**Task**
Pictures excluded, output exactly the lines from the one containing "Image resolution: width=1568" through the last line of the listing below.

***

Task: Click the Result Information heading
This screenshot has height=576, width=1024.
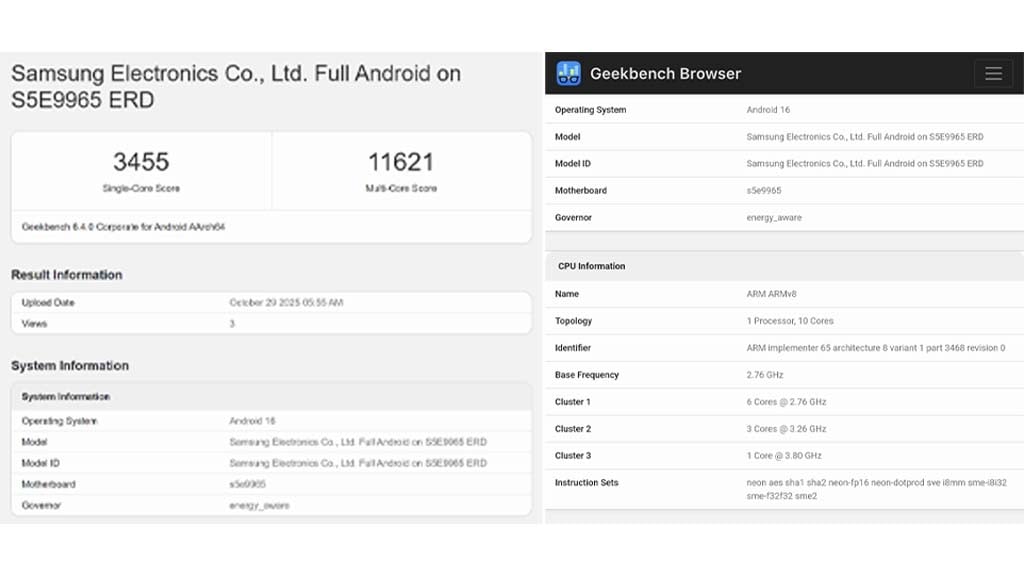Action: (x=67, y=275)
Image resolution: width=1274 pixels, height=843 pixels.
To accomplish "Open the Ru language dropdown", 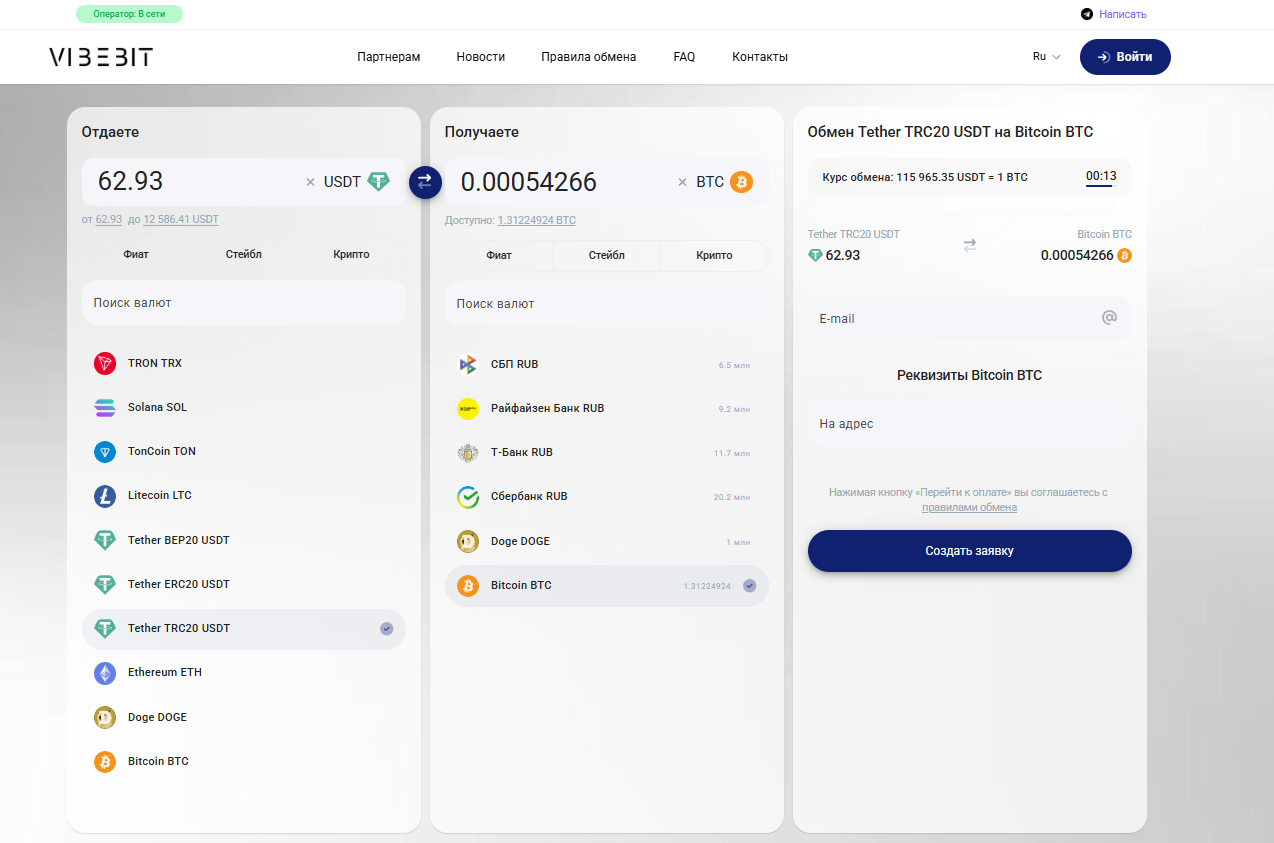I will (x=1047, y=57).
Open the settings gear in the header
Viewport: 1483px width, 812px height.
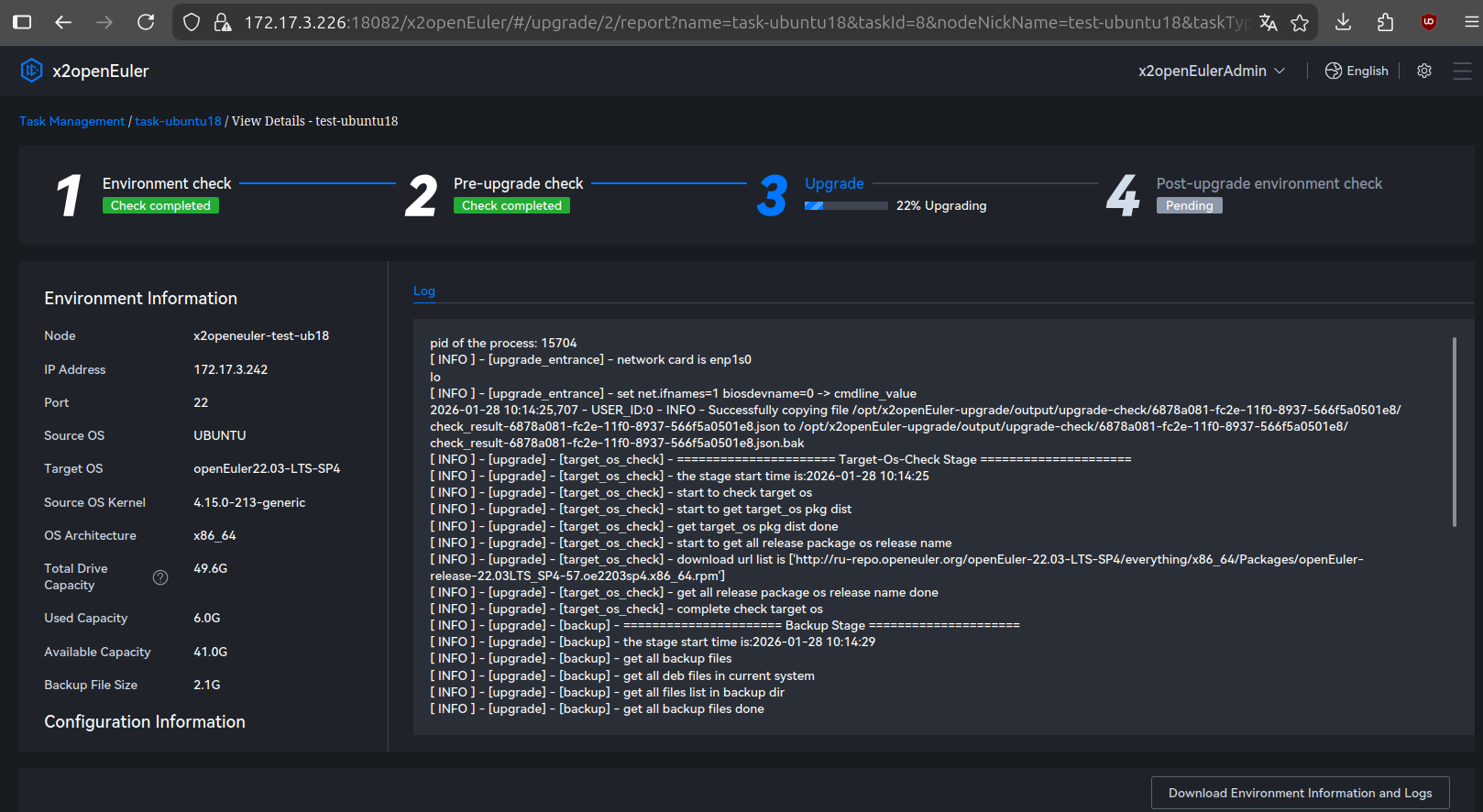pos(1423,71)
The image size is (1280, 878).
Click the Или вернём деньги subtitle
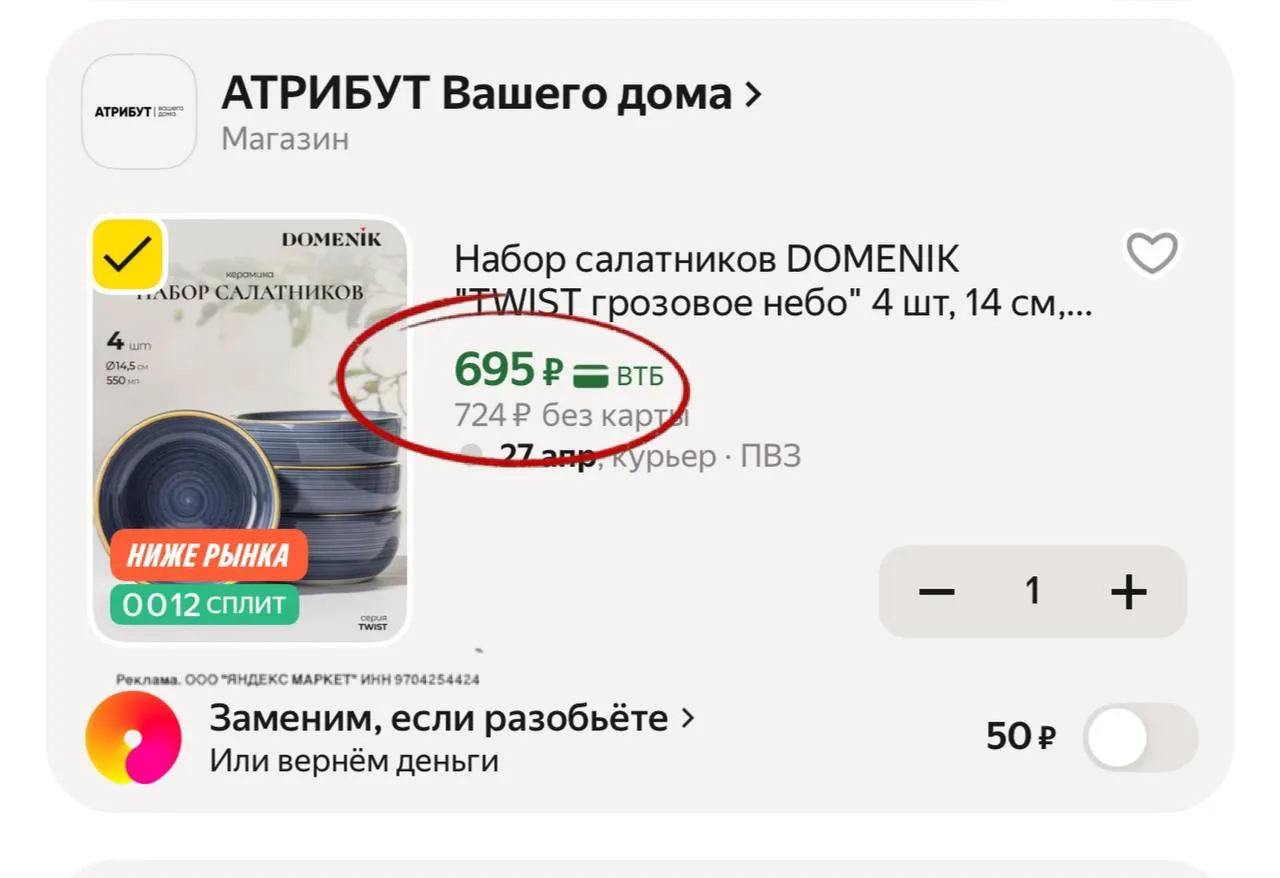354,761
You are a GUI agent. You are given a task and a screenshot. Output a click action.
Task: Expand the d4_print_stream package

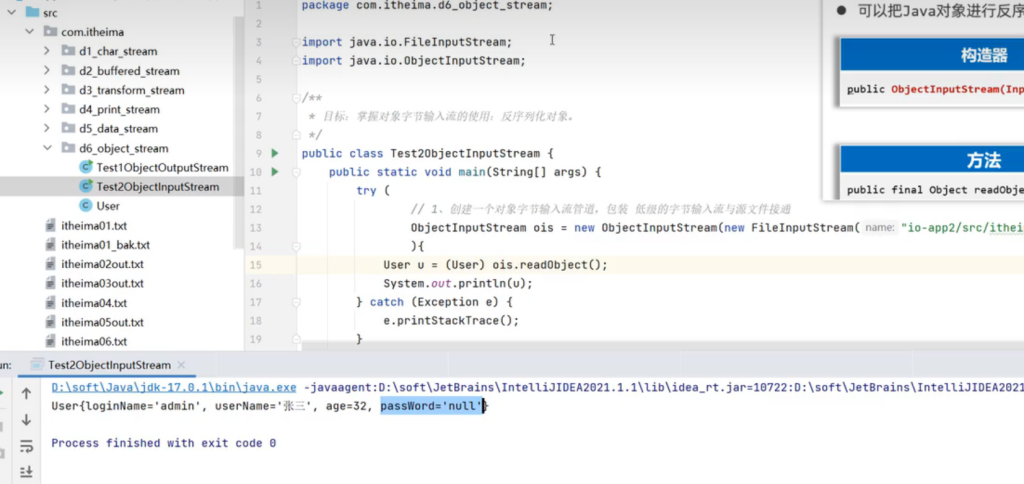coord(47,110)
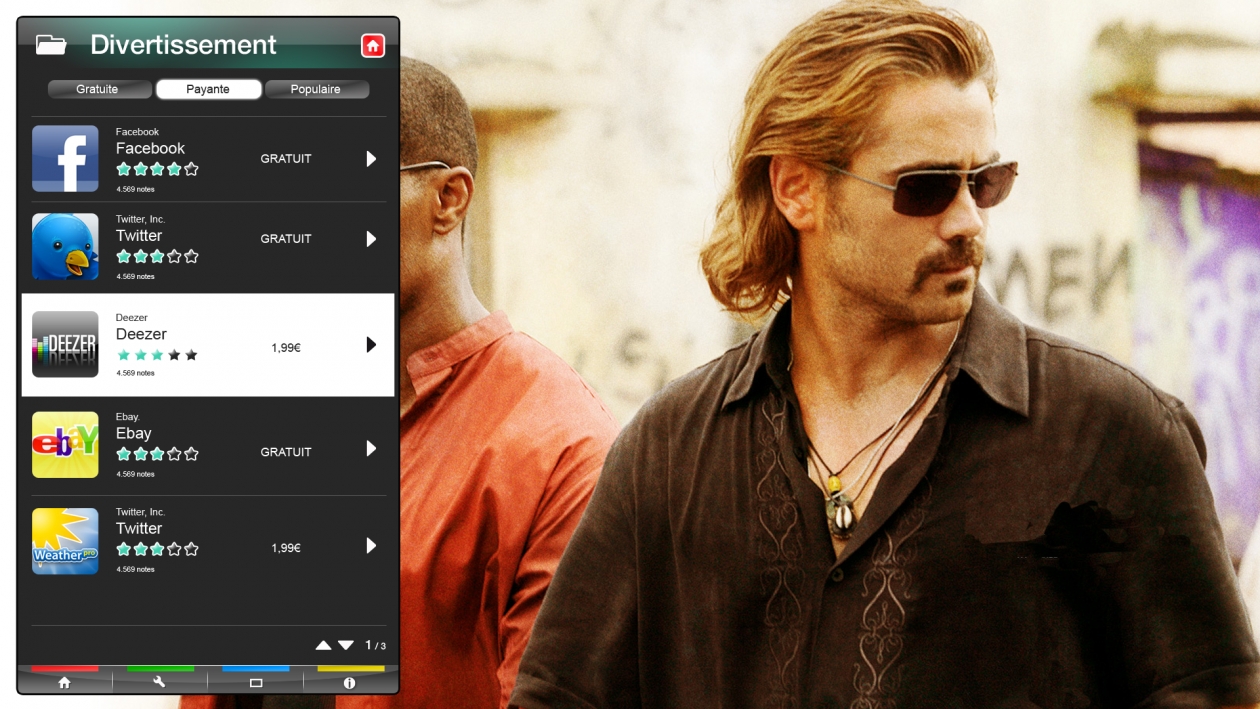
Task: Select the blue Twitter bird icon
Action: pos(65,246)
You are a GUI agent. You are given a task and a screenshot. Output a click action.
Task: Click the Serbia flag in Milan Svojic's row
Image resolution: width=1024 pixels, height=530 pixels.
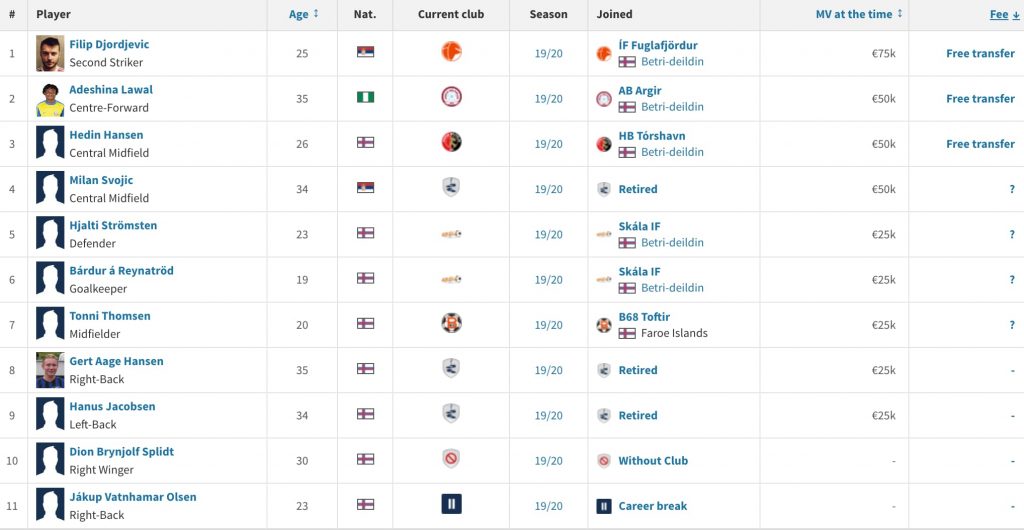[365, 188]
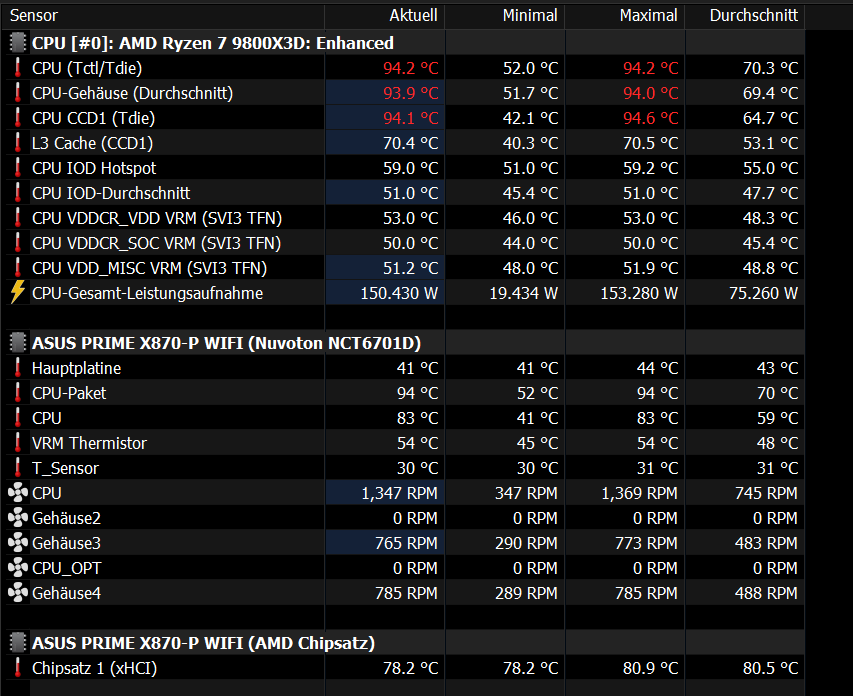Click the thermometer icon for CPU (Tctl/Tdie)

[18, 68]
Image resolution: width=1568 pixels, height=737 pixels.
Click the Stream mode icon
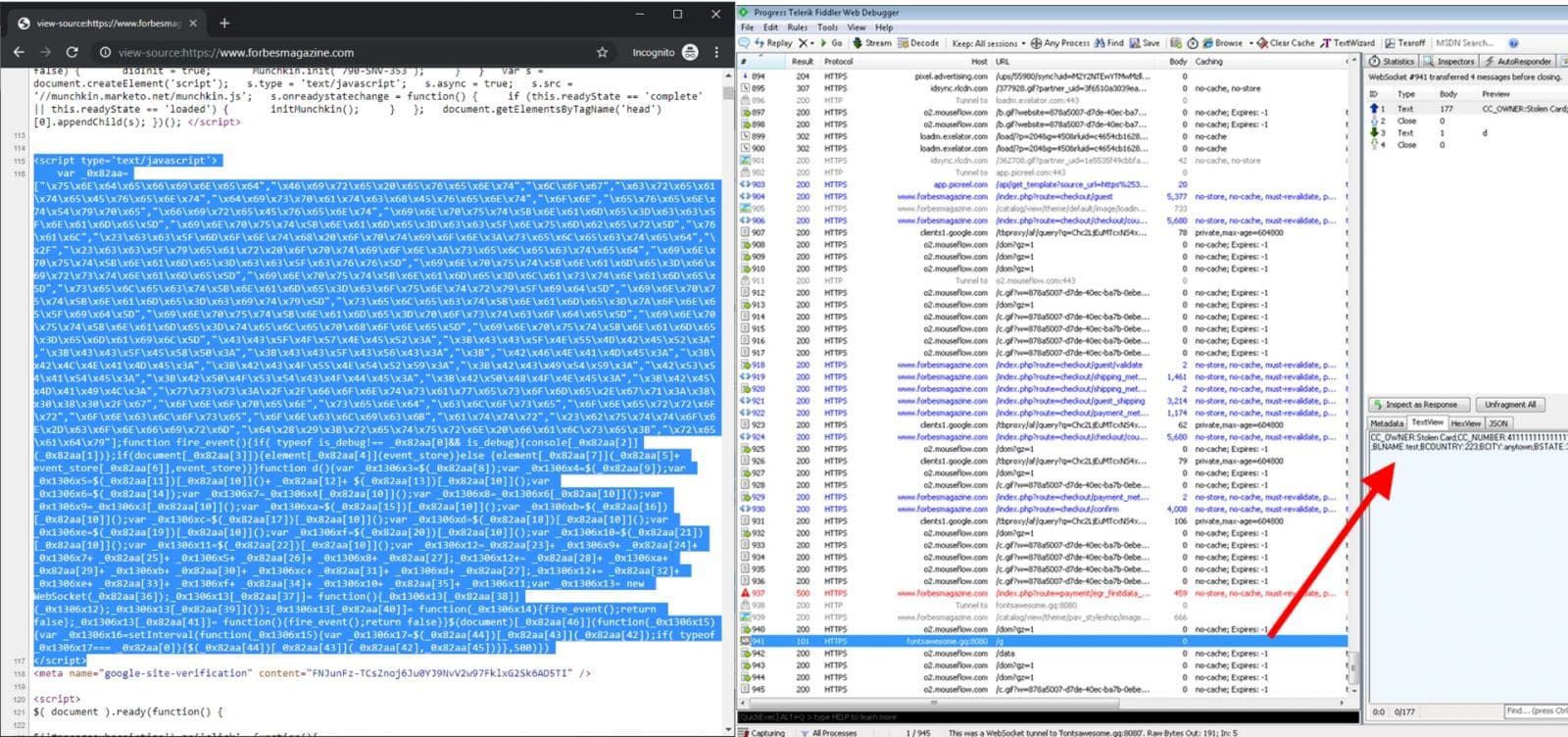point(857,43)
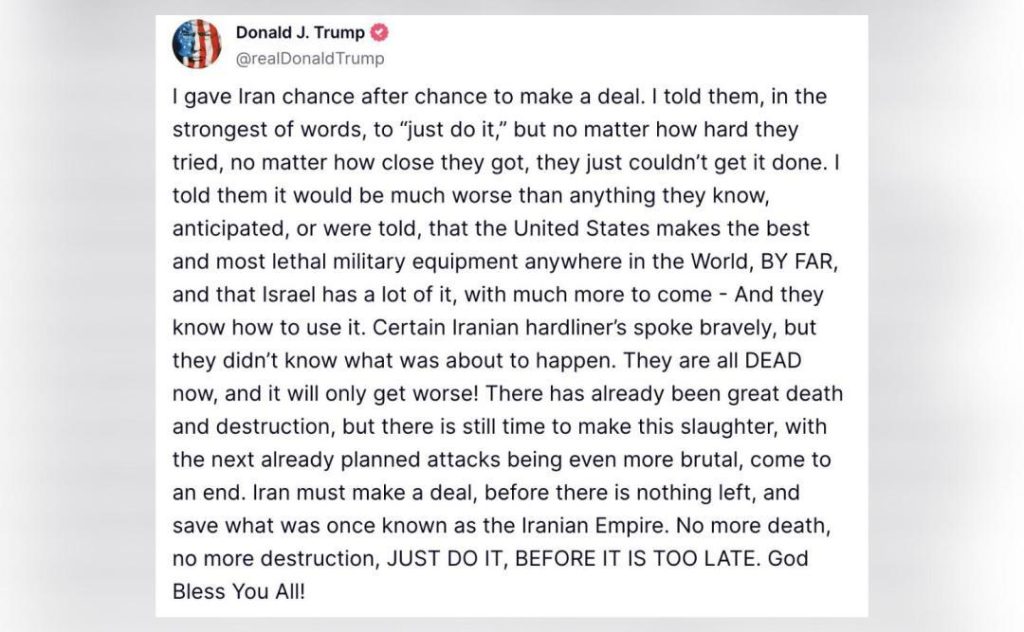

***

**Output of the exercise**
Image resolution: width=1568 pixels, height=737 pixels.
Click the Stream mode icon
point(857,43)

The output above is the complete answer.